■ Source material ■
________________________________________

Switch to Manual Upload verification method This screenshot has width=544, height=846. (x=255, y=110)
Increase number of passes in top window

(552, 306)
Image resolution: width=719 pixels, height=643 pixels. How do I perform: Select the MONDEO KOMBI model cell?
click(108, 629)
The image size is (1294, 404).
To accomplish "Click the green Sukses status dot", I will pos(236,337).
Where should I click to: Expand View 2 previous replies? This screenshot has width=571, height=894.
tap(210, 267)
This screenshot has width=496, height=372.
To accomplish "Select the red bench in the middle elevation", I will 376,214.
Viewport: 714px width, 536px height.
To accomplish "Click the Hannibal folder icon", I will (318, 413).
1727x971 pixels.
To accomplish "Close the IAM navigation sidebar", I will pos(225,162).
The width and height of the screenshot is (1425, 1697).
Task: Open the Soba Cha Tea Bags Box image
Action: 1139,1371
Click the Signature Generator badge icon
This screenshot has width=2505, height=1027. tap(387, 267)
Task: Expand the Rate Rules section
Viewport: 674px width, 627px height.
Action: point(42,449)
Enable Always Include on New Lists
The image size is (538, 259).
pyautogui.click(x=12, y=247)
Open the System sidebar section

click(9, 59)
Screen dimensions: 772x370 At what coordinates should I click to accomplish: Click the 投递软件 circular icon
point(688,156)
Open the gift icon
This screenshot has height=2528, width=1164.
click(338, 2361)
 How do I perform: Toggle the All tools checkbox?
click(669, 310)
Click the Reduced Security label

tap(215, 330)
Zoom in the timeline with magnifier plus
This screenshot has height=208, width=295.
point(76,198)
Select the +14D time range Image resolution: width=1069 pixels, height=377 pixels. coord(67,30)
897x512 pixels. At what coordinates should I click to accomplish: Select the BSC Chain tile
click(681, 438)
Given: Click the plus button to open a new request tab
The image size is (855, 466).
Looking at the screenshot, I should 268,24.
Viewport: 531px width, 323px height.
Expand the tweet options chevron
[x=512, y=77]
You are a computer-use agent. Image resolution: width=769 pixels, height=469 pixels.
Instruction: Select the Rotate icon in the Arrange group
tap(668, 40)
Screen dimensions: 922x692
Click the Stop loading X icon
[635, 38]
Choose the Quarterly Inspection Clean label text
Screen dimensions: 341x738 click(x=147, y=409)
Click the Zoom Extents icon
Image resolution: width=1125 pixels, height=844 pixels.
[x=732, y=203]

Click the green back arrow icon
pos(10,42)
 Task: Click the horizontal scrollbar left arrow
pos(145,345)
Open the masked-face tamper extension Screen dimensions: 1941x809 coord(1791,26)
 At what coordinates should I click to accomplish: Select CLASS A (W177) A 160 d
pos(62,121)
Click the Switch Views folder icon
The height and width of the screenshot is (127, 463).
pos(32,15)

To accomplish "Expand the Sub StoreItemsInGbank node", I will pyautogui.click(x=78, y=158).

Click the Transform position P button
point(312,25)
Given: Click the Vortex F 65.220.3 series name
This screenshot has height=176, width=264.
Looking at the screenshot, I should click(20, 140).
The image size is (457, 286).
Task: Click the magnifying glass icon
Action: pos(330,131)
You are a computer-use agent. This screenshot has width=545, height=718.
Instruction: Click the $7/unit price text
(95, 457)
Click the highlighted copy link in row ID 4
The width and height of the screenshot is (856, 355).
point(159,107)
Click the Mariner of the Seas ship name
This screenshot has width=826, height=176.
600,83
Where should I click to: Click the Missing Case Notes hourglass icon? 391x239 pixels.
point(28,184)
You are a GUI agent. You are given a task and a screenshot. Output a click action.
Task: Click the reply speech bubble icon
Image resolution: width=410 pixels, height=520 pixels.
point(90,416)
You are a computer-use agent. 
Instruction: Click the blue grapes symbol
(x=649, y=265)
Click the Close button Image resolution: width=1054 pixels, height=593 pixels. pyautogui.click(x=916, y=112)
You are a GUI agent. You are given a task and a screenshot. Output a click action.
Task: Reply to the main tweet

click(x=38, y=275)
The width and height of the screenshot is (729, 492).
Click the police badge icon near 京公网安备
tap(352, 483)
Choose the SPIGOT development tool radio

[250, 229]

________________________________________

■ Stated exercise ■
Copy every one of the records above verbatim, line for line.

■ Exercise response ■
Switch to Manual Upload verification method This screenshot has width=544, height=846. (x=255, y=110)
Increase number of passes in top window

(552, 306)
Image resolution: width=719 pixels, height=643 pixels. How do I perform: Select the MONDEO KOMBI model cell?
click(108, 629)
The image size is (1294, 404).
To accomplish "Click the green Sukses status dot", I will pos(236,337).
Where should I click to: Expand View 2 previous replies? This screenshot has width=571, height=894.
tap(210, 267)
This screenshot has width=496, height=372.
To accomplish "Select the red bench in the middle elevation", I will 376,214.
Viewport: 714px width, 536px height.
To accomplish "Click the Hannibal folder icon", I will (318, 413).
1727x971 pixels.
To accomplish "Close the IAM navigation sidebar", I will pos(225,162).
The width and height of the screenshot is (1425, 1697).
Task: Open the Soba Cha Tea Bags Box image
Action: 1139,1371
Click the Signature Generator badge icon
This screenshot has width=2505, height=1027. tap(387, 267)
Task: Expand the Rate Rules section
Viewport: 674px width, 627px height.
Action: point(42,449)
Enable Always Include on New Lists
The image size is (538, 259).
pyautogui.click(x=12, y=247)
Open the System sidebar section

click(9, 59)
Screen dimensions: 772x370 At what coordinates should I click to accomplish: Click the 投递软件 circular icon
point(688,156)
Open the gift icon
This screenshot has height=2528, width=1164.
click(338, 2361)
 How do I perform: Toggle the All tools checkbox?
click(669, 310)
Click the Reduced Security label

tap(215, 330)
Zoom in the timeline with magnifier plus
This screenshot has height=208, width=295.
point(76,198)
Select the +14D time range Image resolution: width=1069 pixels, height=377 pixels. coord(67,30)
897x512 pixels. At what coordinates should I click to accomplish: Select the BSC Chain tile
click(681, 438)
Given: Click the plus button to open a new request tab
The image size is (855, 466).
Looking at the screenshot, I should 268,24.
Viewport: 531px width, 323px height.
Expand the tweet options chevron
[x=512, y=77]
You are a computer-use agent. Image resolution: width=769 pixels, height=469 pixels.
Instruction: Select the Rotate icon in the Arrange group
tap(668, 40)
Screen dimensions: 922x692
Click the Stop loading X icon
[635, 38]
Choose the Quarterly Inspection Clean label text
Screen dimensions: 341x738 click(x=147, y=409)
Click the Zoom Extents icon
Image resolution: width=1125 pixels, height=844 pixels.
[x=732, y=203]

Click the green back arrow icon
pos(10,42)
 Task: Click the horizontal scrollbar left arrow
pos(145,345)
Open the masked-face tamper extension Screen dimensions: 1941x809 coord(1791,26)
 At what coordinates should I click to accomplish: Select CLASS A (W177) A 160 d
pos(62,121)
Click the Switch Views folder icon
The height and width of the screenshot is (127, 463).
pos(32,15)

To accomplish "Expand the Sub StoreItemsInGbank node", I will pyautogui.click(x=78, y=158).

Click the Transform position P button
point(312,25)
Given: Click the Vortex F 65.220.3 series name
This screenshot has height=176, width=264.
Looking at the screenshot, I should click(20, 140).
The image size is (457, 286).
Task: Click the magnifying glass icon
Action: pos(330,131)
You are a computer-use agent. This screenshot has width=545, height=718.
Instruction: Click the $7/unit price text
(95, 457)
Click the highlighted copy link in row ID 4
The width and height of the screenshot is (856, 355).
point(159,107)
Click the Mariner of the Seas ship name
This screenshot has width=826, height=176.
600,83
Where should I click to: Click the Missing Case Notes hourglass icon? 391x239 pixels.
point(28,184)
You are a GUI agent. You are given a task and a screenshot. Output a click action.
Task: Click the reply speech bubble icon
Image resolution: width=410 pixels, height=520 pixels.
point(90,416)
You are a computer-use agent. 
Instruction: Click the blue grapes symbol
(x=649, y=265)
Click the Close button Image resolution: width=1054 pixels, height=593 pixels. pyautogui.click(x=916, y=112)
You are a GUI agent. You are given a task and a screenshot. Output a click action.
Task: Reply to the main tweet

click(x=38, y=275)
The width and height of the screenshot is (729, 492).
Click the police badge icon near 京公网安备
tap(352, 483)
Choose the SPIGOT development tool radio

[250, 229]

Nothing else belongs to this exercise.